By Adam Mynott
"When the camels start dying, that's when it's getting bad," says Captain Wachilu, a young Kenyan army officer in charge of the government food distribution in the Wajir region.
His assessment is impossible to disagree with.
Water holes are drying up quickly
He sends out five trucks a day to different villages dotted across Wajir.
They are loaded with maize, rice, milk-powder and cooking oil.
Every few kilometres alongside the rutted, dusty tracks, the convoy trundles past the carcasses of dead animals.
The bodies of cows, goats and the occasional camel which have succumbed to starvation and heat have been picked at by hyenas and vultures.
Any vehicle driving through this barren landscape is confronted along the road by villagers waving empty plastic bottles, saucepans, bowls - anything that might hold any drop of precious water.
The last time in rained in Wajir was in the final week of November.
But what fell from the skies was not the usual two weeks of steady precipitation soaking into the soil, filling the rivers and aquifers.
Ehula Golid has lost more than half his herd and locals say dozens of children have died
It rained for just a day and a half - the second time in the year that seasonal rains failed.
This immediately spelled disaster for the pastoralist community.

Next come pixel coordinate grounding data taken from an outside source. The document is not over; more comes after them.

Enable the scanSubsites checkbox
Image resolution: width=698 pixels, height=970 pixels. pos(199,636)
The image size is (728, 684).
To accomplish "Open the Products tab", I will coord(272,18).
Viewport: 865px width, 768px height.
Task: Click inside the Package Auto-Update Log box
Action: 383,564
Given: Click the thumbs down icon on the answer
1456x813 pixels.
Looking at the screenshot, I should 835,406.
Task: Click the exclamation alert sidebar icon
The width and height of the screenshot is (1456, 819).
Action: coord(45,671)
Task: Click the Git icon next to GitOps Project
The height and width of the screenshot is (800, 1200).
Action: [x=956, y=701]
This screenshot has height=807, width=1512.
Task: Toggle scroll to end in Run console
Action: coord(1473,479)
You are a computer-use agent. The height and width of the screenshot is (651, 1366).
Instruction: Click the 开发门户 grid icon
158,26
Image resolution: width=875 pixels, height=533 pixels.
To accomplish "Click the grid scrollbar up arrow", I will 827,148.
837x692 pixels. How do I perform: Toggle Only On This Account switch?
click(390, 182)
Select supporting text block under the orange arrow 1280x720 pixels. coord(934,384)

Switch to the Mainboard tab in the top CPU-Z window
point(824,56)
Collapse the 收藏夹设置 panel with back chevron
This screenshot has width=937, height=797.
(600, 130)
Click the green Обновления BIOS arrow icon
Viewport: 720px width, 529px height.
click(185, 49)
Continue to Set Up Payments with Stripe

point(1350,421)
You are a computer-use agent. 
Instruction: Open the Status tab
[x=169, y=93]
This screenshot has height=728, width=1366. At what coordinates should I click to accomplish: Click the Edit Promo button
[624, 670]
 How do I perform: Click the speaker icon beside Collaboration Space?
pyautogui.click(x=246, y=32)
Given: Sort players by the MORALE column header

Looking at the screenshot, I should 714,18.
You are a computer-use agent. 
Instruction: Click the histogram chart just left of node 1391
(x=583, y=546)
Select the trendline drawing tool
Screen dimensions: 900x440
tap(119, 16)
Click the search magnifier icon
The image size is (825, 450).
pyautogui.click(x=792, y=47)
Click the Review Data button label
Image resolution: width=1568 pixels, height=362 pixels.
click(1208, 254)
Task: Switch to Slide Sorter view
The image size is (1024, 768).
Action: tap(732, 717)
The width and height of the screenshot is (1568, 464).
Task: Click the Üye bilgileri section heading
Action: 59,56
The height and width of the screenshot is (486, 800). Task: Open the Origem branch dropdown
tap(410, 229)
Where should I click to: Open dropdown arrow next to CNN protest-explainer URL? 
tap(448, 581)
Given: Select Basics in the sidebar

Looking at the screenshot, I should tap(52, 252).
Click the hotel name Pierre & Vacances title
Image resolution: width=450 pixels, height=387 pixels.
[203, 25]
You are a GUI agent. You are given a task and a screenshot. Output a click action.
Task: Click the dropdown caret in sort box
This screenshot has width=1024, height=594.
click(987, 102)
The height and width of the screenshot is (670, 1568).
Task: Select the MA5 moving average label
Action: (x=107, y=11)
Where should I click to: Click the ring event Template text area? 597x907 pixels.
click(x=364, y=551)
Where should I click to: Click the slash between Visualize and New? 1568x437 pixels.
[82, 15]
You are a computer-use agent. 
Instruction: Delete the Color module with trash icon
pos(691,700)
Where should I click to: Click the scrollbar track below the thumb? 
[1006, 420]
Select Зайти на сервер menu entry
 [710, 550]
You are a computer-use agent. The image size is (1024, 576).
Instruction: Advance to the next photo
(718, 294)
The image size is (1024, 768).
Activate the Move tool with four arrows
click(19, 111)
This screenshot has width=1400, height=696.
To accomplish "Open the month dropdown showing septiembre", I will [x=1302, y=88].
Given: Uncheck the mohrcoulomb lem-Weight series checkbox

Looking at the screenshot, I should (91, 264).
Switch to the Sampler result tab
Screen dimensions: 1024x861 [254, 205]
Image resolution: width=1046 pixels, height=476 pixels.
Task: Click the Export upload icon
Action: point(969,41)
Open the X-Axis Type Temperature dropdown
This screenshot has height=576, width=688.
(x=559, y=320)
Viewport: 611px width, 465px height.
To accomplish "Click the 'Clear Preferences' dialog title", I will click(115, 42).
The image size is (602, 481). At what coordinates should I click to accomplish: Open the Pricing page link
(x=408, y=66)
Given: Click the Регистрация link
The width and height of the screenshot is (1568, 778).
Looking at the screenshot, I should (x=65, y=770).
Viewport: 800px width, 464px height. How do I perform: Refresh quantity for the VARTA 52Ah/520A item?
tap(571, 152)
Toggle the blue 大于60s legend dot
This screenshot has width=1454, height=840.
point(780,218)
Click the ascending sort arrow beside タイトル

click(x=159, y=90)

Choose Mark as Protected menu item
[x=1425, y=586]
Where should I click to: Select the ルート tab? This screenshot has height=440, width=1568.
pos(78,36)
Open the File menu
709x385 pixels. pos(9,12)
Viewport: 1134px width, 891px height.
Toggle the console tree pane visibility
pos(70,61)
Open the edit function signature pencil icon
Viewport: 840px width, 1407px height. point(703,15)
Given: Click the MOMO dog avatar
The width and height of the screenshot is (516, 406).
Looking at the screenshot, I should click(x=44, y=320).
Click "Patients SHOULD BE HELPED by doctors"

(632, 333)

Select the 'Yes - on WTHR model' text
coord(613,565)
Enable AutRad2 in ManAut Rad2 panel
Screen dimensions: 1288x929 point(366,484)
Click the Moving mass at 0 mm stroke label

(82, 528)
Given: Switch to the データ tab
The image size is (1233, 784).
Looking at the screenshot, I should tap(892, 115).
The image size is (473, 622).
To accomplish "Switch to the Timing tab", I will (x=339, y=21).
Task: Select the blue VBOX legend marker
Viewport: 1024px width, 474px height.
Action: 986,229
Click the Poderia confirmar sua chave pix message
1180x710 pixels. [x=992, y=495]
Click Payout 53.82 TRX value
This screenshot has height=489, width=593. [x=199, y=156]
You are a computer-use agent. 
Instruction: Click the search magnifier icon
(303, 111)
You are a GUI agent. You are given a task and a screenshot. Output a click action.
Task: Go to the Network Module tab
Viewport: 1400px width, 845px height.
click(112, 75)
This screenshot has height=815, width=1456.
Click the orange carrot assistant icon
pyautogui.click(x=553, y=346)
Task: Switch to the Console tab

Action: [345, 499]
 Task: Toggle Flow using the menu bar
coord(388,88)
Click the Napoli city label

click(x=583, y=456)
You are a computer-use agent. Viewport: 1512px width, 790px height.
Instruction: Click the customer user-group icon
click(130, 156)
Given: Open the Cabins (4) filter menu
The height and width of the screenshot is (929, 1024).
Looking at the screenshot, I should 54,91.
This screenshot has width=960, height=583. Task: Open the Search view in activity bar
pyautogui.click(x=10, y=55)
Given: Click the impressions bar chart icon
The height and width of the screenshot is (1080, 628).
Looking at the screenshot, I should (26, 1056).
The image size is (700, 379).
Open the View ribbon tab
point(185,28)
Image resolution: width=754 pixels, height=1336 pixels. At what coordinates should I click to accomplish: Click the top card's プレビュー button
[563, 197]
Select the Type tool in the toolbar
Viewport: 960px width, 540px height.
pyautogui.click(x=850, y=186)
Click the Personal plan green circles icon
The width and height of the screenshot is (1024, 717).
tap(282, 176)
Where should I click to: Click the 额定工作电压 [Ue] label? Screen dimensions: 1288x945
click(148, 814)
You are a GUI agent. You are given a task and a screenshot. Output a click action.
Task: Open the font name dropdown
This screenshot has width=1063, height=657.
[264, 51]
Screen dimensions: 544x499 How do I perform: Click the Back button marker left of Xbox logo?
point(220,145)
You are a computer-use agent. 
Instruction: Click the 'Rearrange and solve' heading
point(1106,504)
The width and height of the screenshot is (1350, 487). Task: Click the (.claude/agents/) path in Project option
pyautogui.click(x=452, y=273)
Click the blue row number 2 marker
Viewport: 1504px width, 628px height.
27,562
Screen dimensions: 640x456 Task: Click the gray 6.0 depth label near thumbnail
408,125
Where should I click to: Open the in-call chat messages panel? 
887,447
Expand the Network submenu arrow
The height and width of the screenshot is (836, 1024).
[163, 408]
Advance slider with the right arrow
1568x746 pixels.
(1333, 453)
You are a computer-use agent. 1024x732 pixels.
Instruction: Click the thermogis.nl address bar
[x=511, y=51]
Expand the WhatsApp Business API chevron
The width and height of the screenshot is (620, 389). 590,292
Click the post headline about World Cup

No rain - no grazing.
Many moved their animals away; those who remained have watched their stock dying in increasing numbers.
Ehula Golid, used to have 46 cows. Now he has 21 and they are stick-thin and sick.
I bumped into him alongside one of the few remaining water holes in Wajir. It is no longer really a water hole, more like a mud pool, but it does offer animals the chance to take on some fluid.
But there is no grass to eat and nearby, Ehula showed me the bodies of six of his cows which had died from starvation.
In the predominately pastoralist community in north-east Kenya, when the animals start to die the threat to human life is almost immediate.
Waiting for rain
Wajir District Hospital has a tiny paediatric ward.
Fifteen of its 20 beds are occupied by malnourished children.
In the past few weeks, six infants have died at the hospital from hunger-related ailments, and some of the some children lying with their mothers in the ward look desperately unwell.
The government has started feeding programmes
Muslima is 15-months-old.
She arrived at the hospital three days ago suffering from vomiting, diarrhoea, dehydration and malnourishment. She weighs just 4.9kg.
Every rough thatched house in every village in Wajir district seems to hold a pitiful tale.
In Macoror village, Yunis Mohammed Hassan is looking after three of his children while his wife has taken two others to hospital.
"I used to be a rich man," he said. "I had 160 cattle. Now I have 2. I have no money, no work, my children are sick. What do I do?"
His misery is mirrored in the faces of all his neighbours. They know it will not rain again until April, and their plight will only get worse.
Children in Wajir's hospital are malnourished
They say that hunger has killed 32 people, mostly children, in their village alone, suggesting that the official figure of 40 deaths so far nationwide could be a gross underestimate.
The Kenyan government has started a feeding programme and the World Food Programme of the United Nations and others have been distributing food aid.
But the region is short of supplies and the demand is rising. The Kenyan government has appealed for $150m to save the lives of people threatened by famine.
The drought is also affecting neighbouring countries: Southern Sudan, Ethiopia, Somalia and Djibouti.